The authors took into account not only age and gender, but also ethnicity, education level, smoking status, alcohol consumption, and Body Mass Index. They further controlled for the amount of calcium and protein each participant was consuming (in food) as well as whether they were taking dietary supplements.

They found that compared to those who consumed both land animal protein as well as fish/shellfish, those who followed a vegan diet were 30% more likely to experience a fracture of any kind, while those who avoided land animal protein but ate fish/shellfish were 6% less likely to experience a fracture. Worse yet, vegans were nearly twice as likely (94% more likely) to experience a hip fracture than those who ate land animal protein.

The question, of course, is why?

The authors note that those who were not meat eaters had a lower average intake of both calcium and protein and tended to have a lower Body Mass Index than meat eaters. (It is thought, among other things, that a higher BMI places more stress on the bones and helps keep them strong.)

What this means for you

If I were one for cherry-picking my research I might say that this means that being vegetarian or vegan is bad for you. There are risks, after all!
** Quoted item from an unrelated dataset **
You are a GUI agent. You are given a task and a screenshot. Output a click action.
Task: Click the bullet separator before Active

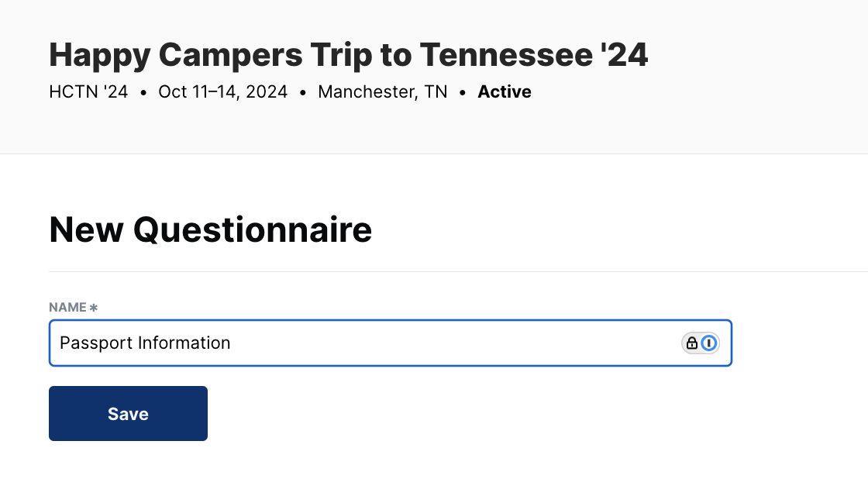(463, 93)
The truth is that there are risks to almost any diet - even the Mediterranean diet allows red meat consumption and there are known risks to eating red meat.

What I take this to mean is that if you choose to go vegetarian or vegan, it's especially important to make sure you're getting adequate nutrition. Ask your doctor for a referral to a registered dietitian who can help you plan your diet to keep you in the best of health, whether you choose to eat animal protein or not.